Back on the field, Kael finally pushed himself upright with a groan. His limbs felt heavy, not from fatigue, but from effort that hadn’t quite settled yet.

“I owe you,” he said to Reyna, brushing dirt from his palms.

“You owe me fifteen more clean activations tomorrow,” she replied, her tone crisp. “Then we’ll talk about debt.”

He groaned, dragging a hand down his face. “I thought we were done.”

“We are,” she said, standing smoothly. “For now.”

They walked side by side towards the dorms, neither rushing. The air had cooled, and the pavement was scattered with dry leaves that scraped softly as the wind stirred them. Overhead, the mounted lights hummed faintly, blinking in irregular patterns. A training drone, forgotten in the corner of the yard, flickered once in standby, its red sensor glowing dim.
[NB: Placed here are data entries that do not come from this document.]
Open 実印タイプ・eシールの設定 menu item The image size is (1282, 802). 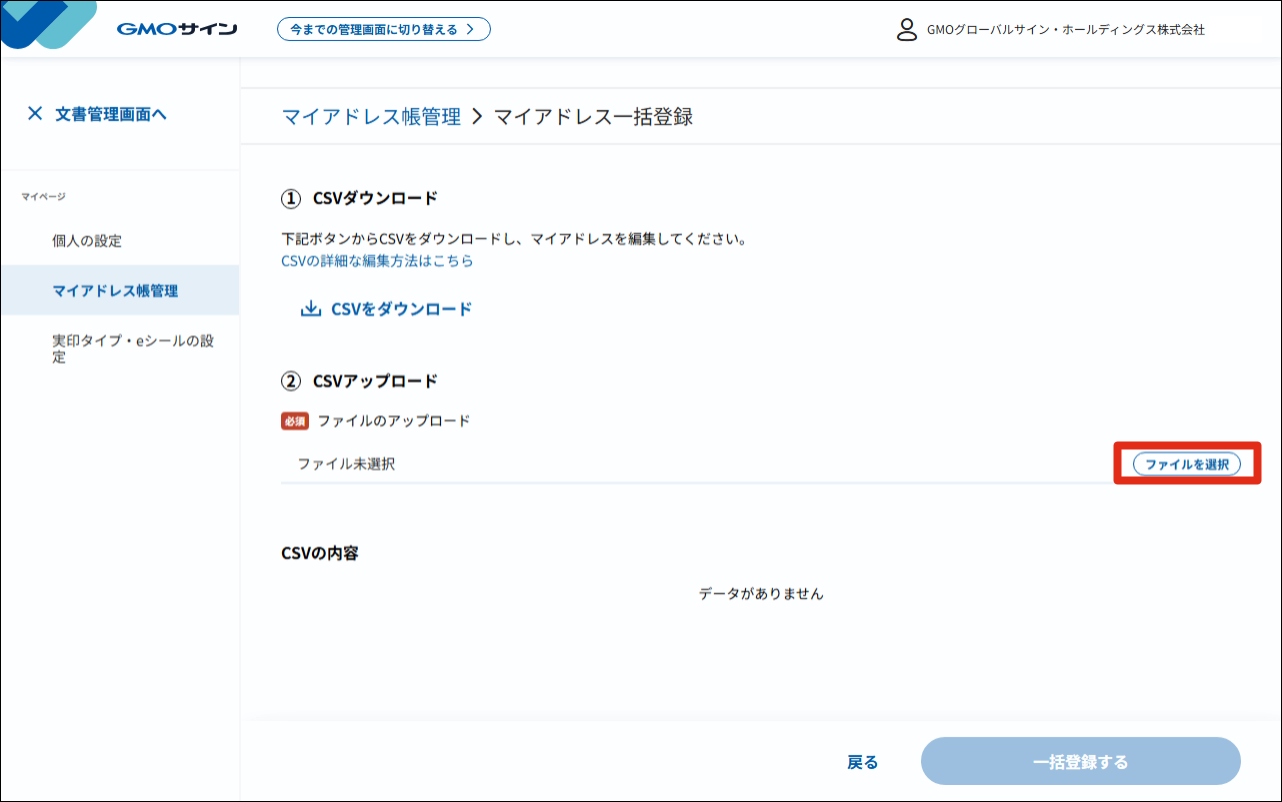point(133,349)
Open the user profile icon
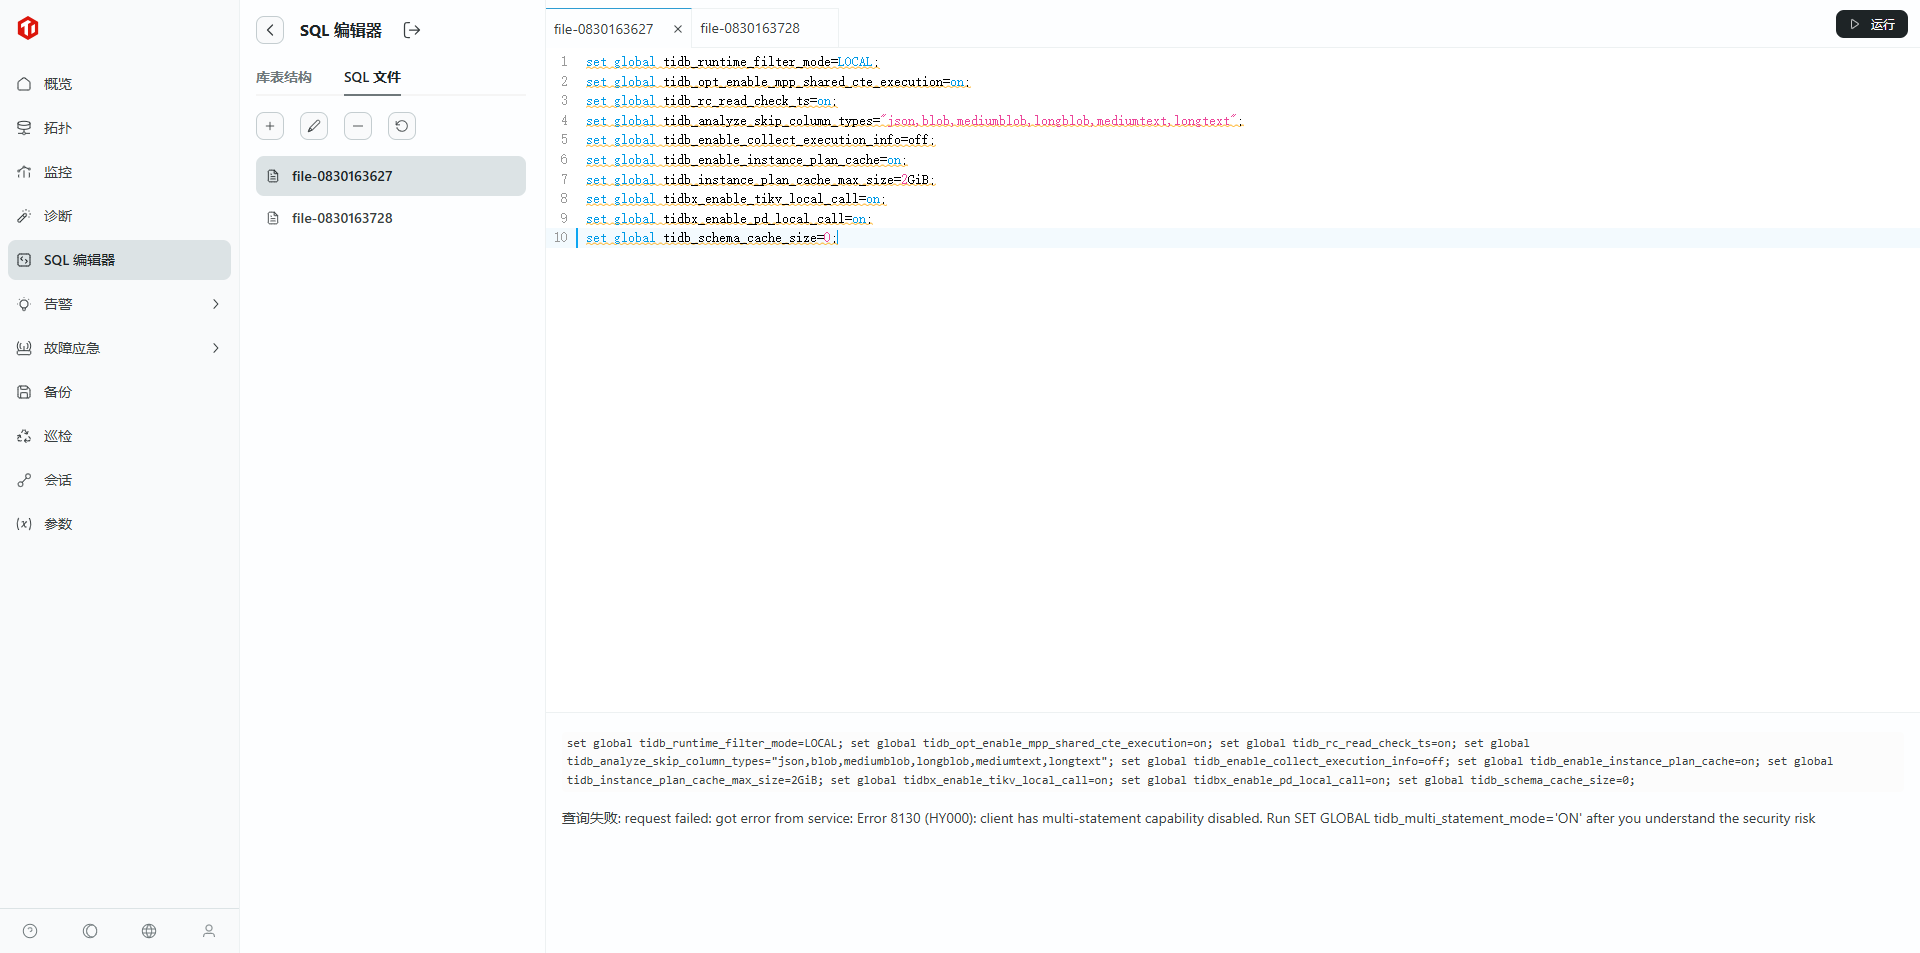Image resolution: width=1920 pixels, height=953 pixels. (209, 931)
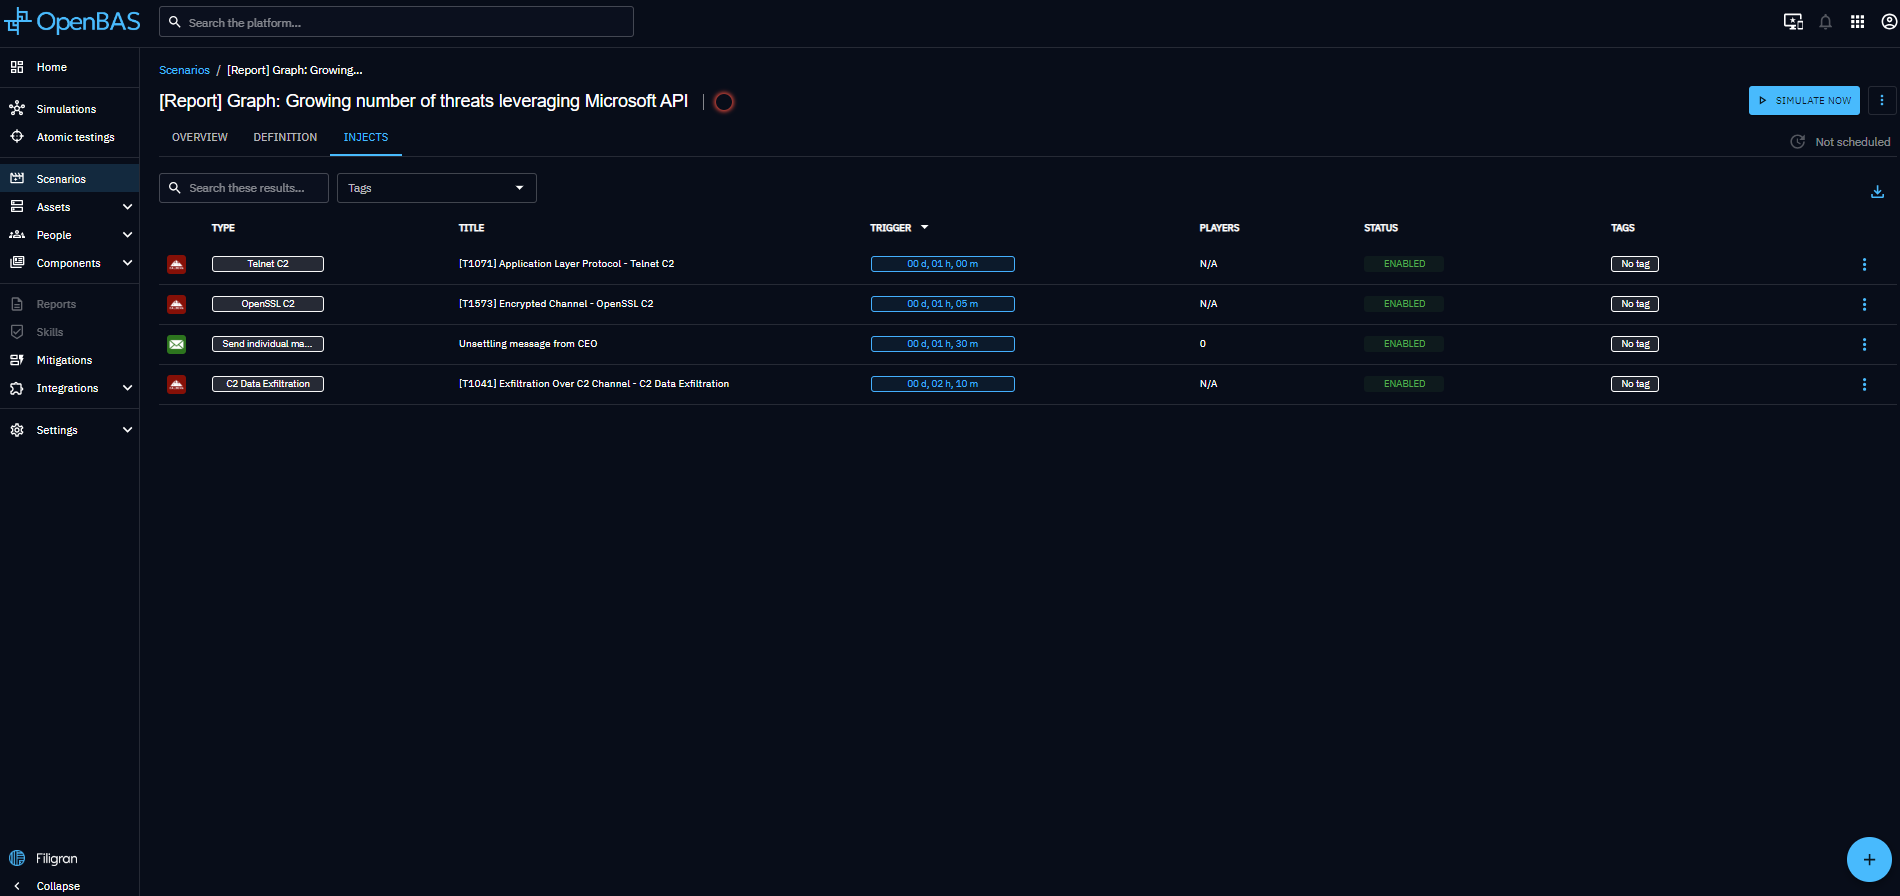Expand the Integrations sidebar menu
Screen dimensions: 1900x896
point(127,388)
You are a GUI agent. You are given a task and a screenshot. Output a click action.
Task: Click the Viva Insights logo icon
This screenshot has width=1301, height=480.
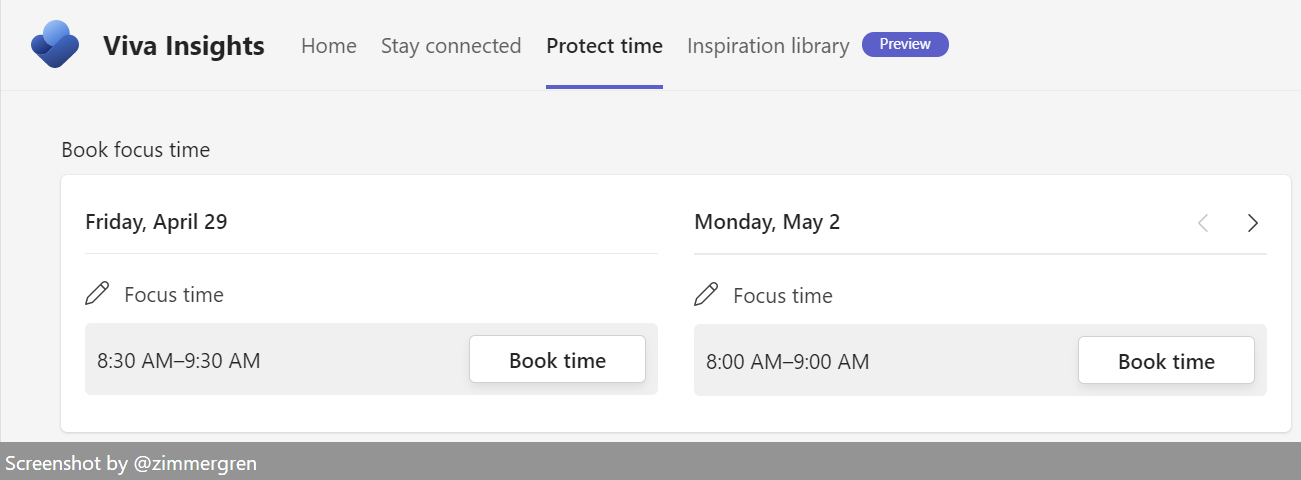[55, 44]
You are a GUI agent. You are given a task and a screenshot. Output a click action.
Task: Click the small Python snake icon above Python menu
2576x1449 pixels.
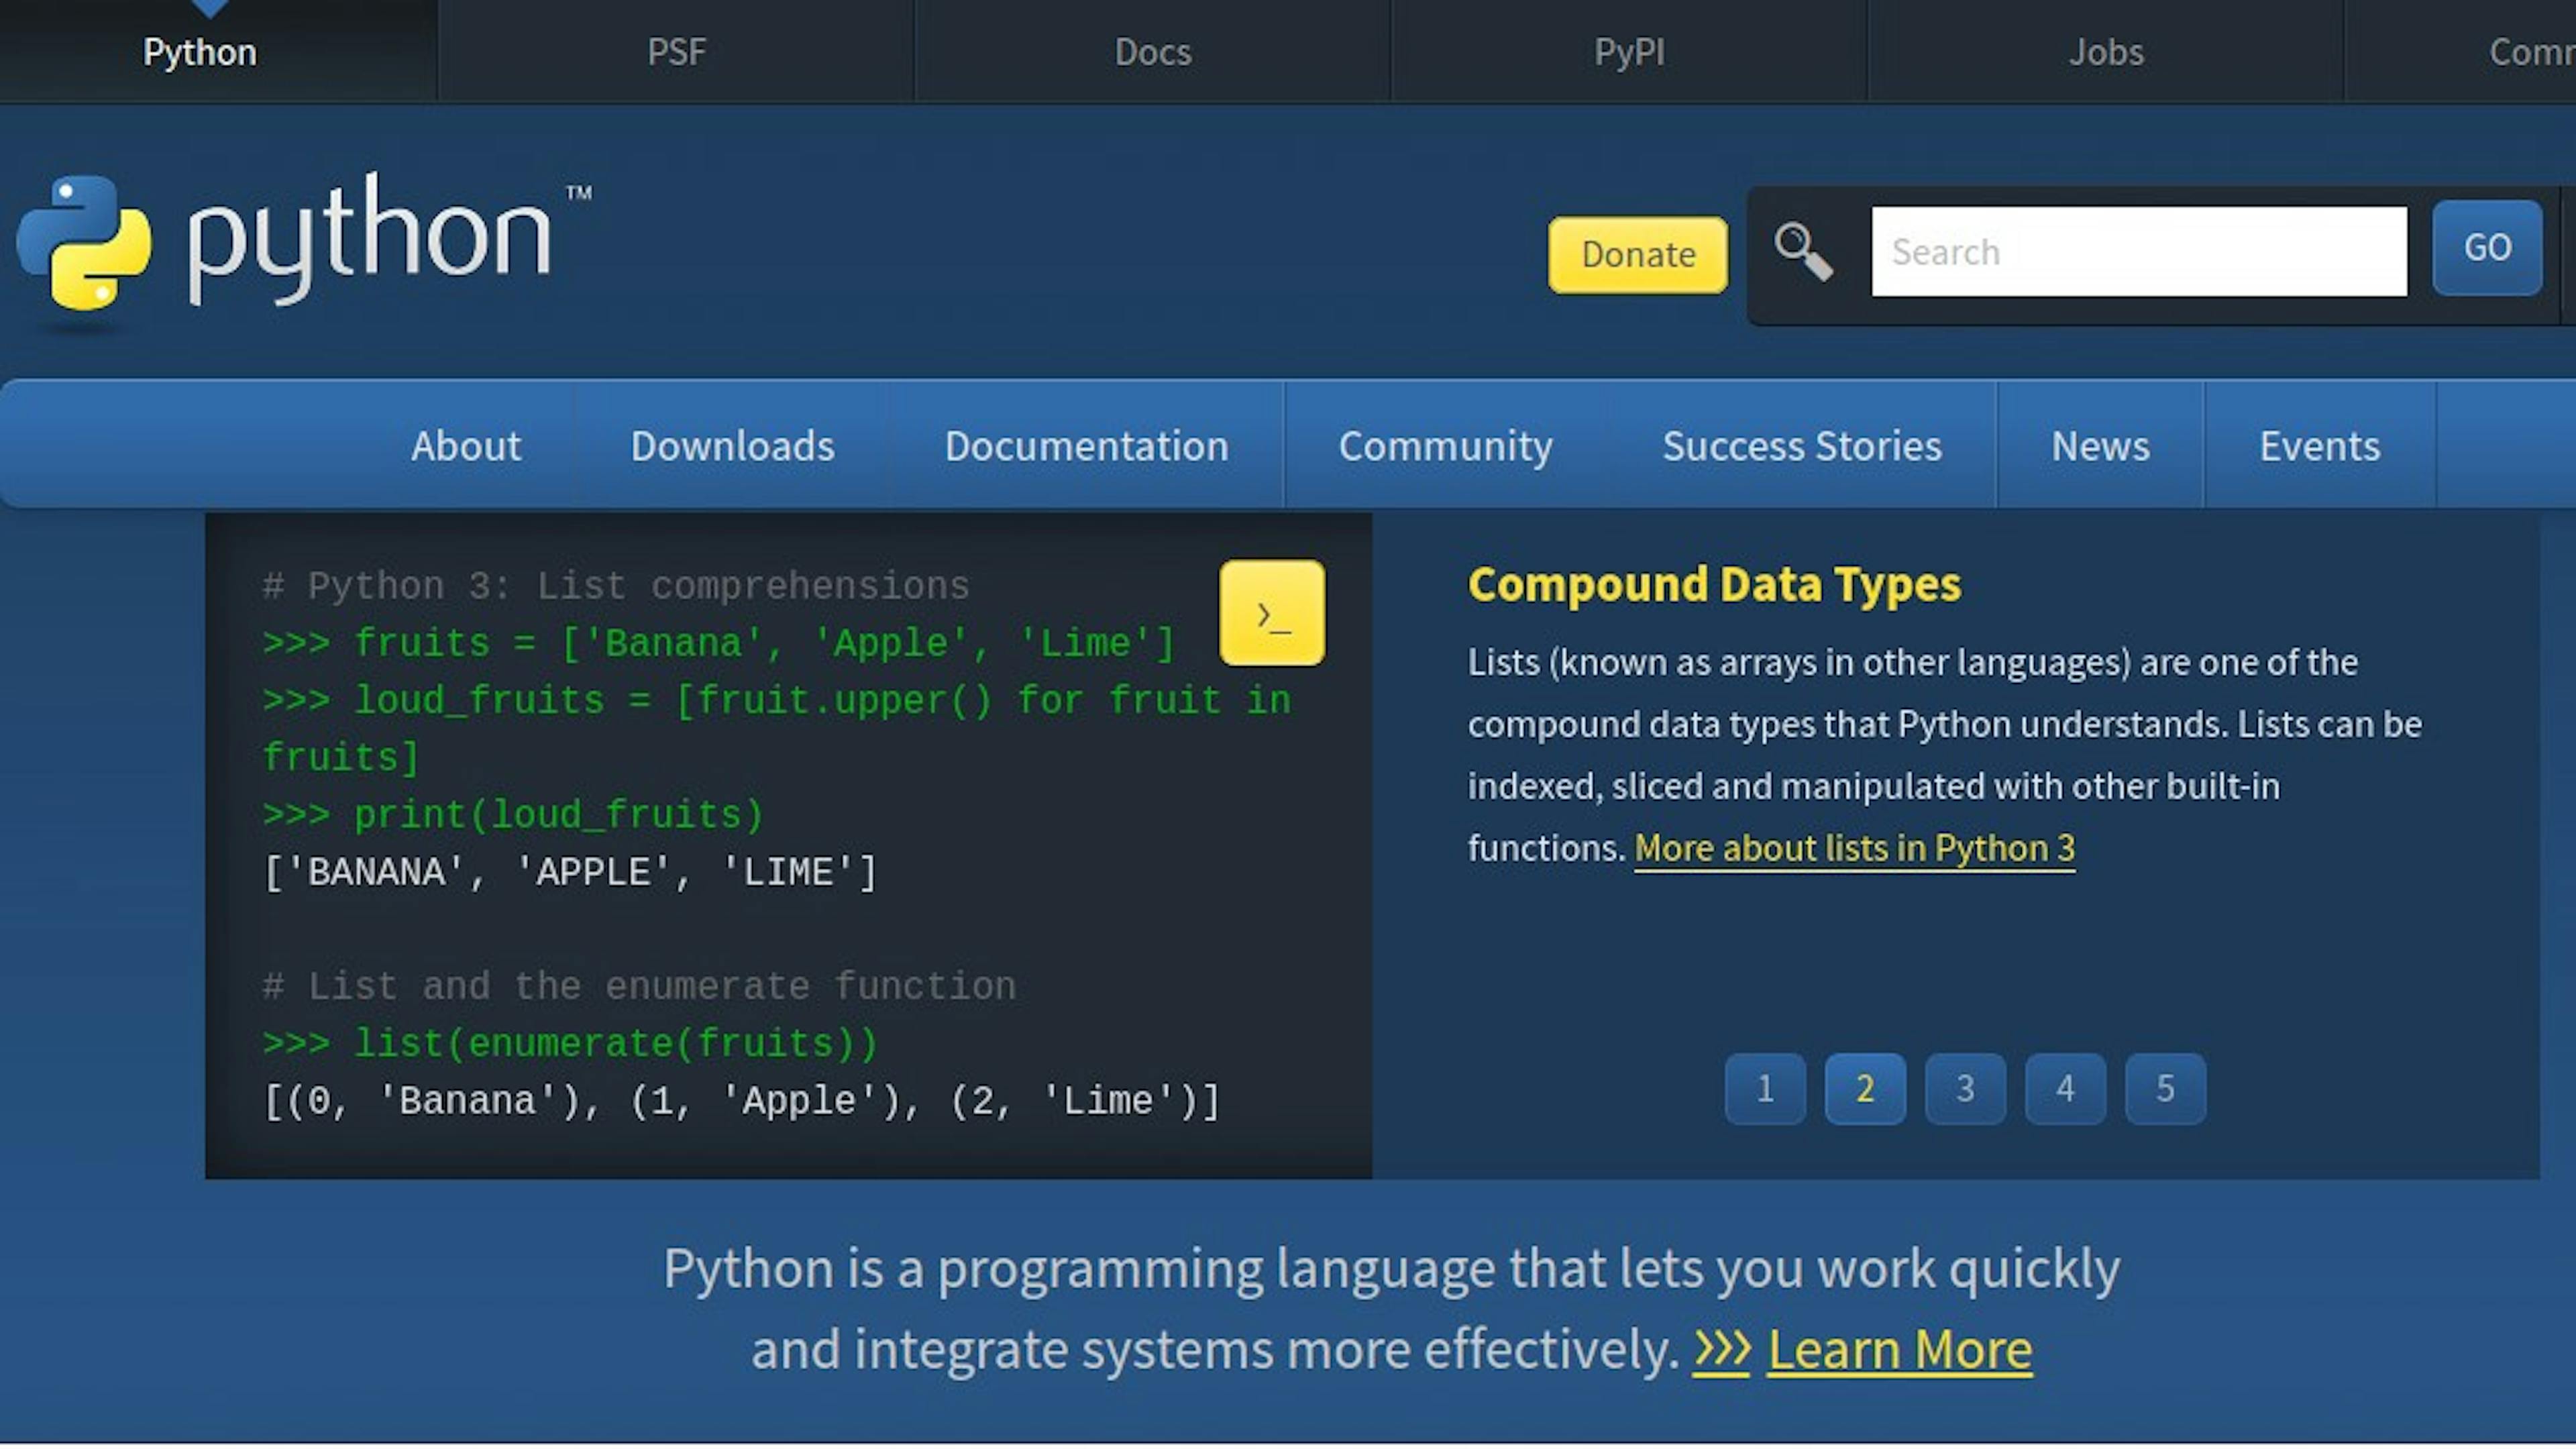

Just before they reached the entrance, Reyna halted.

Kael slowed and turned. “Something wrong?”

“One more thing,” she said, stepping just slightly closer. Her voice wasn’t louder, but it felt heavier now, like the words mattered more than usual.

He raised an eyebrow, waiting.

“If you ever feel like it’s about to break you,” she said, her gaze fixed firmly on his, “say it. Don’t try to hold it alone.”

Kael blinked. The air between them suddenly felt still.

He nodded, slower this time. “Okay.”

Reyna didn’t wait for anything else. She turned and walked off without looking back.

Kael stood there, staring at the spot she’d just vacated, then turned and pushed open the door to the building.

Behind him, the stars shimmered faintly as if time itself had twitched.